Exercise:
Please repeat the data exactly, leaving nothing out.

Source data:
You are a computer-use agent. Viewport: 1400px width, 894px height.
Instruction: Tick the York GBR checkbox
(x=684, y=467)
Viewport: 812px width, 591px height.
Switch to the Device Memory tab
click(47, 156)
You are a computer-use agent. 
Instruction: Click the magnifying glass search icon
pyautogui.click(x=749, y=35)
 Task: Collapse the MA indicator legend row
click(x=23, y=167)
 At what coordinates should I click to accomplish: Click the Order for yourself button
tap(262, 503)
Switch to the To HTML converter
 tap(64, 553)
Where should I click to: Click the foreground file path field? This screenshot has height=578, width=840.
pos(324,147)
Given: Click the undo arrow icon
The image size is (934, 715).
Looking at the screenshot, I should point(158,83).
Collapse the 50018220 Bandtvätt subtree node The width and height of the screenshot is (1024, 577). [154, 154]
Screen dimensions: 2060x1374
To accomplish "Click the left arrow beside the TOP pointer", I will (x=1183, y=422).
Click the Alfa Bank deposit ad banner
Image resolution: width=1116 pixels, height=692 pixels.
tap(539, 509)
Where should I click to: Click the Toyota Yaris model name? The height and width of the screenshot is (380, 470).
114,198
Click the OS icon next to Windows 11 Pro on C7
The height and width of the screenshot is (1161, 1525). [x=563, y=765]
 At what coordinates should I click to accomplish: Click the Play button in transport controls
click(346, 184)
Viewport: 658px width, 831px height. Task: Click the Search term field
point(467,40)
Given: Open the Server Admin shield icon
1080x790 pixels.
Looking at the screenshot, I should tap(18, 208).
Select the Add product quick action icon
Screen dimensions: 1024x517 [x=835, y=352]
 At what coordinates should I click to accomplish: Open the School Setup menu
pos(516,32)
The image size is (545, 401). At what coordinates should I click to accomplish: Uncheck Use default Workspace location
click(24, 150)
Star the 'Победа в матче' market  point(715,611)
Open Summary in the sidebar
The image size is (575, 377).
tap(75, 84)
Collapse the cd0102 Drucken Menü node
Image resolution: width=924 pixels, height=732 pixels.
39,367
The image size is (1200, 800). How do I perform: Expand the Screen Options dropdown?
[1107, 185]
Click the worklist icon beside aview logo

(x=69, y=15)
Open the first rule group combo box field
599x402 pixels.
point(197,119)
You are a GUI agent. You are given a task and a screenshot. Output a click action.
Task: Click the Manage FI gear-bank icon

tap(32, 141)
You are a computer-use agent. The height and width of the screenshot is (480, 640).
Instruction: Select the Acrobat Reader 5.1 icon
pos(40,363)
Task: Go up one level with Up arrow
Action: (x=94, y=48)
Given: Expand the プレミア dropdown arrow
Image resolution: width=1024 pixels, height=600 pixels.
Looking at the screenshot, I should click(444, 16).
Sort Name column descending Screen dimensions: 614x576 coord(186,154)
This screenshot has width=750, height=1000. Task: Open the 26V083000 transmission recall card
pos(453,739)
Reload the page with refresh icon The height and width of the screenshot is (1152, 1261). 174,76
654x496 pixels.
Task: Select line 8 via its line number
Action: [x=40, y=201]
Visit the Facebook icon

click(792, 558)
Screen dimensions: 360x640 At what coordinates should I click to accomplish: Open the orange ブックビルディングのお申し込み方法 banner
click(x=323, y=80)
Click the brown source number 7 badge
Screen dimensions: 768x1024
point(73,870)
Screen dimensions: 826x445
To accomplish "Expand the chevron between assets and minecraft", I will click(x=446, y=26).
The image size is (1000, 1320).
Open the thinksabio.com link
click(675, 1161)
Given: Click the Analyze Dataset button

Reply:
You are a computer-use agent. Viewport: 1400px width, 894px height.
Instruction: Tick the York GBR checkbox
(x=684, y=467)
Viewport: 812px width, 591px height.
Switch to the Device Memory tab
click(47, 156)
You are a computer-use agent. 
Instruction: Click the magnifying glass search icon
pyautogui.click(x=749, y=35)
 Task: Collapse the MA indicator legend row
click(x=23, y=167)
 At what coordinates should I click to accomplish: Click the Order for yourself button
tap(262, 503)
Switch to the To HTML converter
 tap(64, 553)
Where should I click to: Click the foreground file path field? This screenshot has height=578, width=840.
pos(324,147)
Given: Click the undo arrow icon
The image size is (934, 715).
Looking at the screenshot, I should point(158,83).
Collapse the 50018220 Bandtvätt subtree node The width and height of the screenshot is (1024, 577). [154, 154]
Screen dimensions: 2060x1374
To accomplish "Click the left arrow beside the TOP pointer", I will (x=1183, y=422).
Click the Alfa Bank deposit ad banner
Image resolution: width=1116 pixels, height=692 pixels.
tap(539, 509)
Where should I click to: Click the Toyota Yaris model name? The height and width of the screenshot is (380, 470).
114,198
Click the OS icon next to Windows 11 Pro on C7
The height and width of the screenshot is (1161, 1525). [x=563, y=765]
 At what coordinates should I click to accomplish: Click the Play button in transport controls
click(346, 184)
Viewport: 658px width, 831px height. Task: Click the Search term field
point(467,40)
Given: Open the Server Admin shield icon
1080x790 pixels.
Looking at the screenshot, I should tap(18, 208).
Select the Add product quick action icon
Screen dimensions: 1024x517 [x=835, y=352]
 At what coordinates should I click to accomplish: Open the School Setup menu
pos(516,32)
The image size is (545, 401). At what coordinates should I click to accomplish: Uncheck Use default Workspace location
click(24, 150)
Star the 'Победа в матче' market  point(715,611)
Open Summary in the sidebar
The image size is (575, 377).
tap(75, 84)
Collapse the cd0102 Drucken Menü node
Image resolution: width=924 pixels, height=732 pixels.
39,367
The image size is (1200, 800). How do I perform: Expand the Screen Options dropdown?
[1107, 185]
Click the worklist icon beside aview logo

(x=69, y=15)
Open the first rule group combo box field
599x402 pixels.
point(197,119)
You are a GUI agent. You are given a task and a screenshot. Output a click action.
Task: Click the Manage FI gear-bank icon

tap(32, 141)
You are a computer-use agent. The height and width of the screenshot is (480, 640).
Instruction: Select the Acrobat Reader 5.1 icon
pos(40,363)
Task: Go up one level with Up arrow
Action: (x=94, y=48)
Given: Expand the プレミア dropdown arrow
Image resolution: width=1024 pixels, height=600 pixels.
Looking at the screenshot, I should click(444, 16).
Sort Name column descending Screen dimensions: 614x576 coord(186,154)
This screenshot has width=750, height=1000. Task: Open the 26V083000 transmission recall card
pos(453,739)
Reload the page with refresh icon The height and width of the screenshot is (1152, 1261). 174,76
654x496 pixels.
Task: Select line 8 via its line number
Action: [x=40, y=201]
Visit the Facebook icon

click(792, 558)
Screen dimensions: 360x640 At what coordinates should I click to accomplish: Open the orange ブックビルディングのお申し込み方法 banner
click(x=323, y=80)
Click the brown source number 7 badge
Screen dimensions: 768x1024
point(73,870)
Screen dimensions: 826x445
To accomplish "Expand the chevron between assets and minecraft", I will click(x=446, y=26).
The image size is (1000, 1320).
Open the thinksabio.com link
click(675, 1161)
Given: Click the Analyze Dataset button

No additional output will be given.